Maternal Transmission: A pregnant woman who experiences severe stress or has dealt with unresolved childhood trauma can, through hormones and other factors, affect the developing fetus. These epigenetic “signatures” can be passed on to the next generation, making children more sensitive to stress or more prone to certain psychiatric disorders. It is not absolute fate, but a vulnerability factor.
3. Legacy of the Family and Social System
Trauma lives not only in the individual, but also in the family and social system.
Family Secrets and Silence: "What happens at home, stays at home" transmits a culture of silence and shame.

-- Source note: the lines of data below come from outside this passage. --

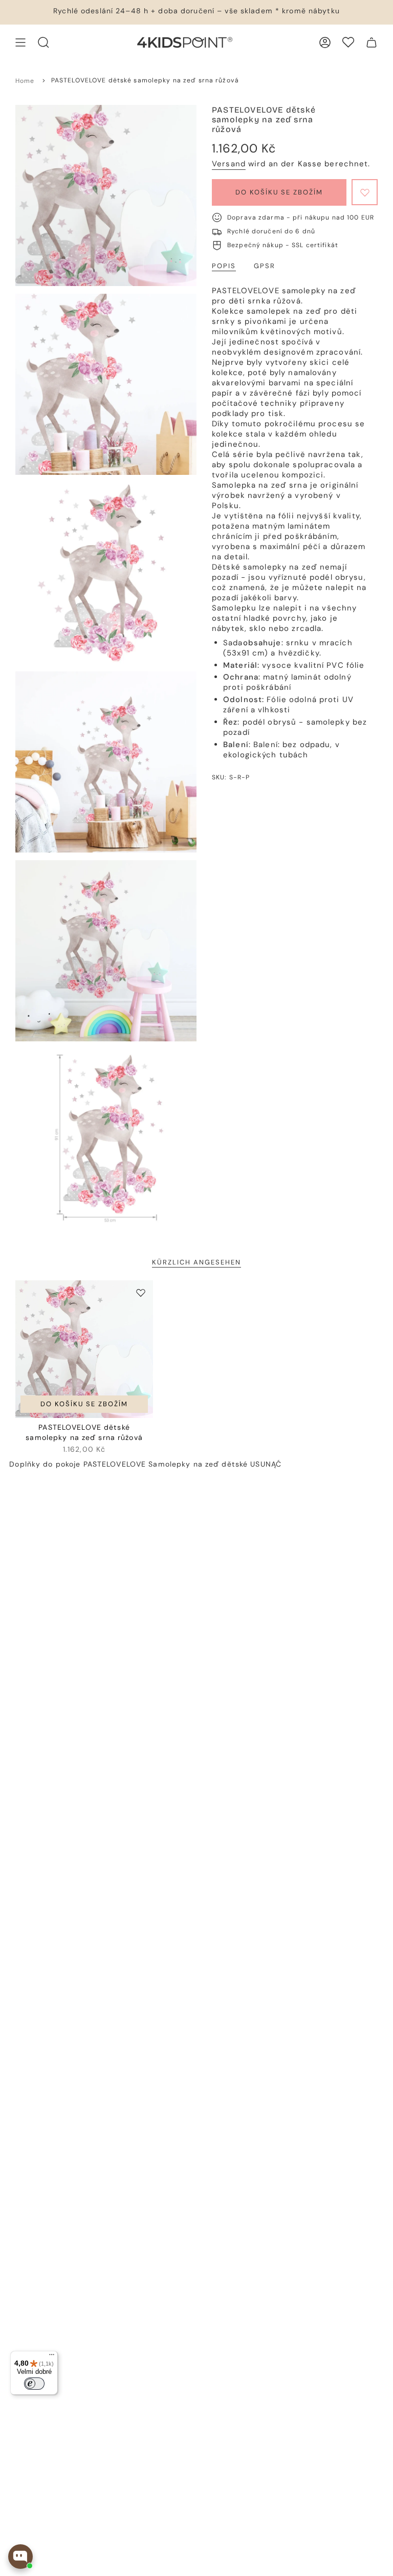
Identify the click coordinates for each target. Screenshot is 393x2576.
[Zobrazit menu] (20, 42)
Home (25, 81)
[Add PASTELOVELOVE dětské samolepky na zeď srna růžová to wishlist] (141, 1292)
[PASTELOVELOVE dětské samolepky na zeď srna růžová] (84, 1349)
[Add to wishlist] (365, 192)
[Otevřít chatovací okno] (20, 2556)
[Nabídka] (52, 2357)
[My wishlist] (348, 42)
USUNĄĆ (265, 1464)
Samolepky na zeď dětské (198, 1464)
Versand (229, 164)
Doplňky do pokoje (44, 1464)
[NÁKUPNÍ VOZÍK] (371, 42)
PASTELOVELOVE (114, 1464)
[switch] (34, 2383)
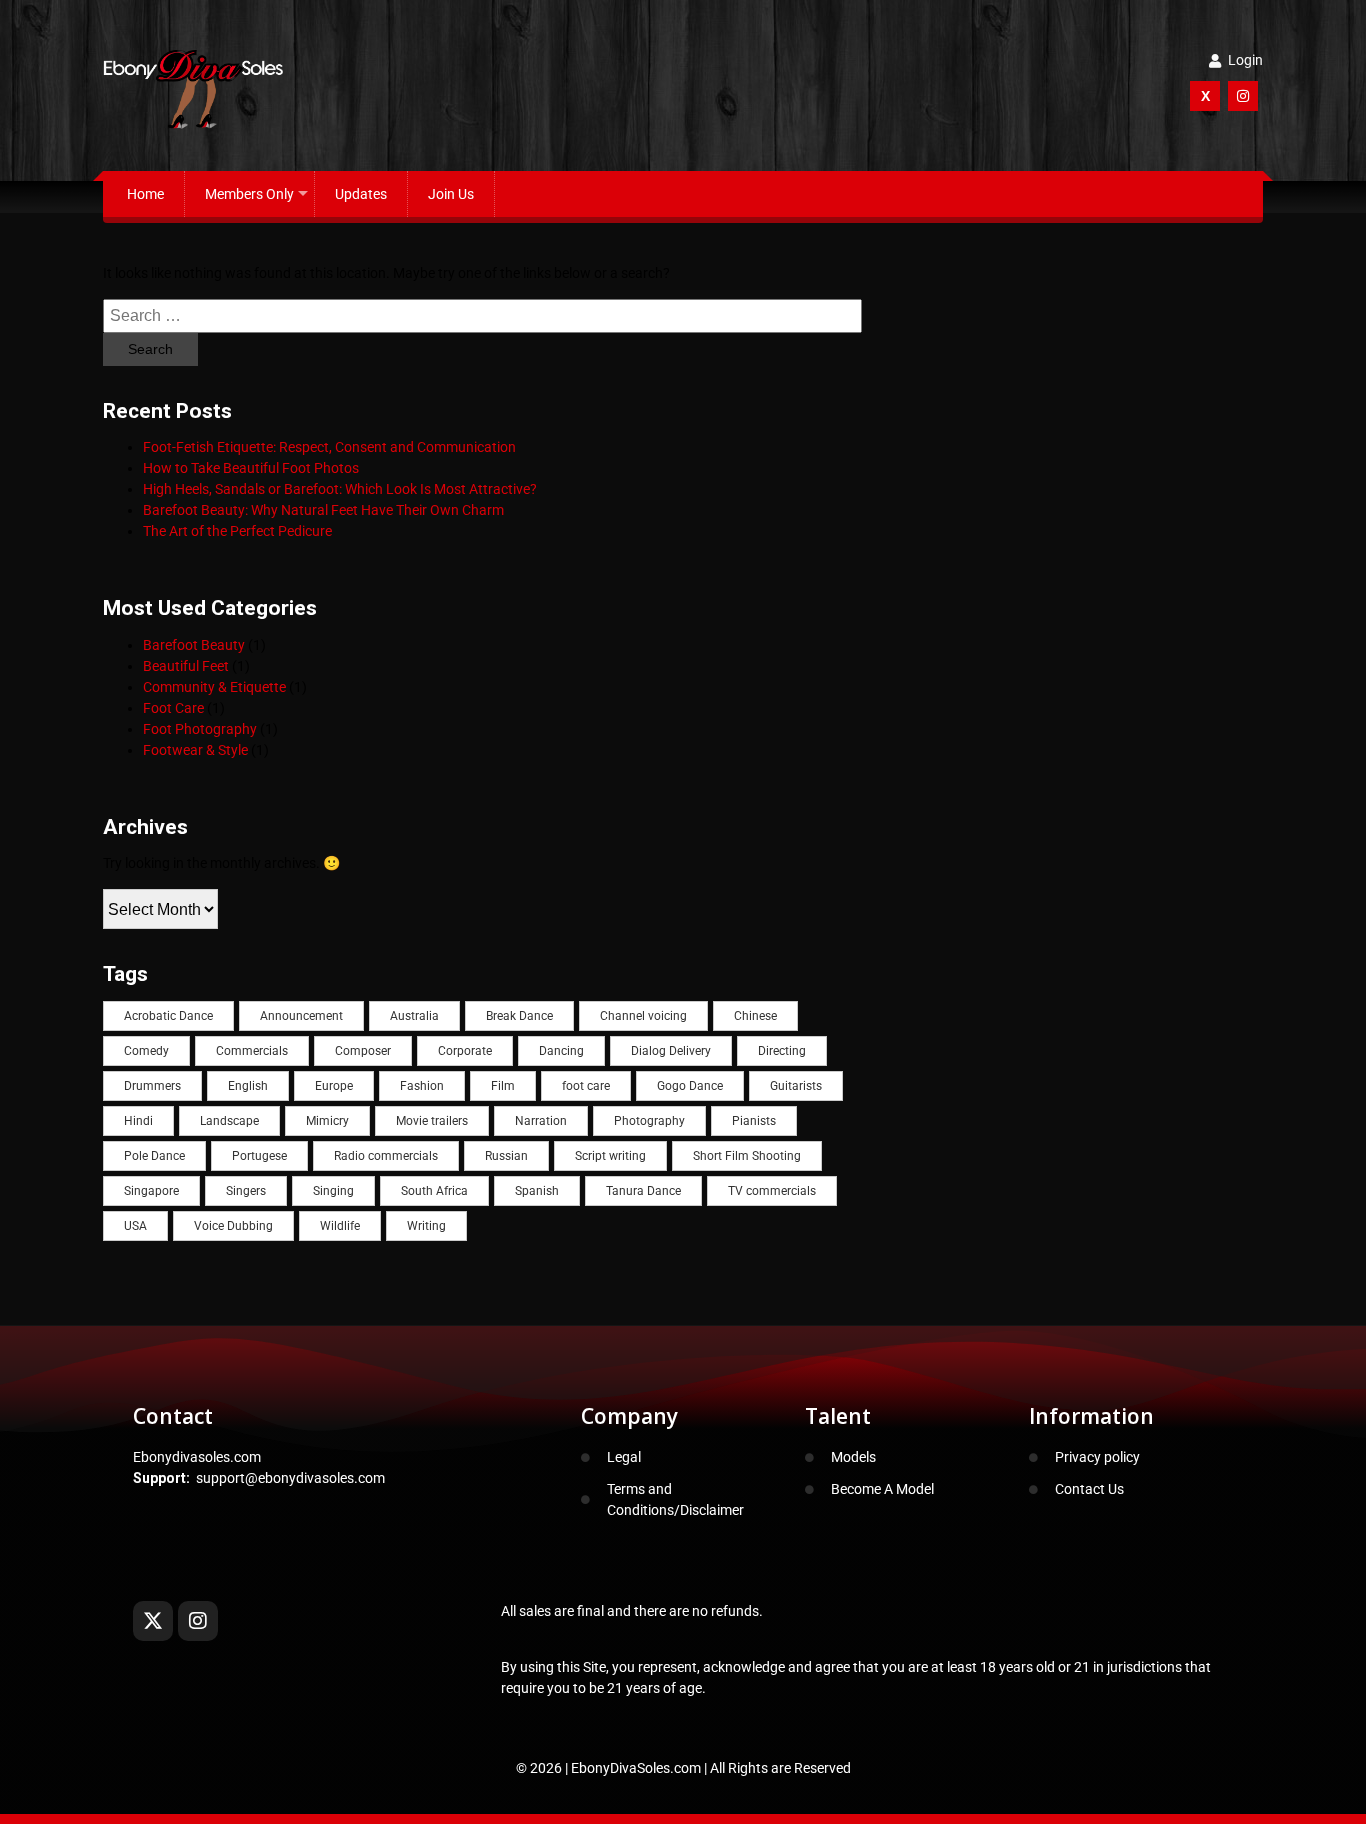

Dysfunctional Family Rules: Rules such as "don't express anger", "don't trust strangers", "you always have to be perfect" become norms that are passed down from generation to generation.
Socio-economic Factors: Poverty, social isolation, war or collective violence (e.g. genocides) are traumas that are inherited by entire societies, affecting subsequent generations through narratives, fears and collective memory.
Conclusion: A Multidimensional Legacy
Childhood traumas are not "inherited" like a simple characteristic (e.g. eye color). They are inherited as a complex:
Through learning and adaptive behaviors that are passed down through the family (psychological transmission).
Through biological changes that affect the response to stress and can be passed on to future generations (epigenetics).
Through family and social systems that perpetuate dysfunctional norms and secrets.
The crucial explanation: This inheritance is not fatal. Awareness, psychotherapy, and therapeutic relationships can break this cycle. Recognizing the trauma and working through it allows a person to move from a state of "survival" to a state of "well-being" and not pass on the same patterns to their children. Resilience can also be inherited.